During a panel at the Australian Blockchain Week, executives from Australia’s major banks explained why they added restrictions on payments to local crypto exchanges.

Australia’s cryptocurrency industry banking woes will likely continue, with the government and major banks signaling no intention to back down against scams that “touch” crypto.

During a panel at the Australian Blockchain Week on June 26, Sophie Gilder, managing director of blockchain and digital assets at Commonwealth Bank (CBA) shed light on the bank's restrictions on crypto exchange payments, noting it was put in place after seeing an alarming rate of scams that ended up involving cryptocurrency.

“One in three of the dollars that are scammed from Australians touch crypto, one in three. So it’s the single largest lever that we have to reduce this impact on our customers,” she said.

Commonwealth Bank's Sophie Gilder speaking in a panel during Australian Blockchain Week. Source: Cointelegraph

Nigel Dobson, banking services portfolio lead at ANZ, referred to data from the Australian Financial Crimes Exchange suggesting that the figure may be even higher, at 40%.

On June 8, CBA followed Westpac’s lead in imposing pauses, limits and outright blocks on certain payments to cryptocurrency exchanges, both citing an increasing threat of investment scams. Australia’s other two major banks, ANZ and NAB, have not yet indicated whether they would impose similar restrictions.

A Treasury official confirmed that the moves so far have come at the banks’ own “volition” but that both the banks and the government have a “shared view” that cryptocurrency scams are “unacceptably high” at the moment.

“From the government's point of view, [they] need to invest more in reducing scams, and that’s the government, but it's also banks, other people in the financial system have to work together to reduce scams to maintain trust in the system," said Trevor Power, the Australian Treasury assistant secretary.

Not an attack on crypto

However, Gilder clarified that CBA’s measures weren’t made to attack the industry and doesn’t necessarily reflect any wrongdoing by centralized exchanges.

“It’s not industry specific. It’s based on data, patterns of behavior and identifying bad actors. So we do this with normal bank accounts already. So in that way, there’s definitely parallels to work that we already do.”

Gilder was also bullish about blockchain technology, noting that nearly every bank has established a digital assets team — a sign that “banks recognize” the need to understand the space, she said.

Digital asset lawyer Michael Bacina of Piper Alderman — the chair of Blockchain Australia and also the moderator of the session — is hoping for closer collaboration between the banks and the industry to tackle the issue of scams together. 

“The banks have put forward concerning figures of scams touching crypto as a payment rail in some way.”
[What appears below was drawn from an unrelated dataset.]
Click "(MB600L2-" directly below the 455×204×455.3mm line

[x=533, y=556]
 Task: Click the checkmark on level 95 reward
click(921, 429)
“It’s important to understand that data in more detail, but what is clear is that businesses in the blockchain and the crypto industry need to work collaboratively with banks and payment providers to ensure that scams are reduced as much as possible,” he added.

The bank’s decision has continued to meet criticism from Australian crypto exchange customers. Australian lawyer and senior research fellow at the RMIT Blockchain Innovation Hub Aaron Lane has defended the banks' actions, however.

“Banks and other financial institutions are under increasing pressure to tackle the growing problem of scams involving cryptocurrency. Imposing time delays, declining transactions, and placing deposit limits are all mechanisms for banks to retake control and limit their legal and regulatory risks.”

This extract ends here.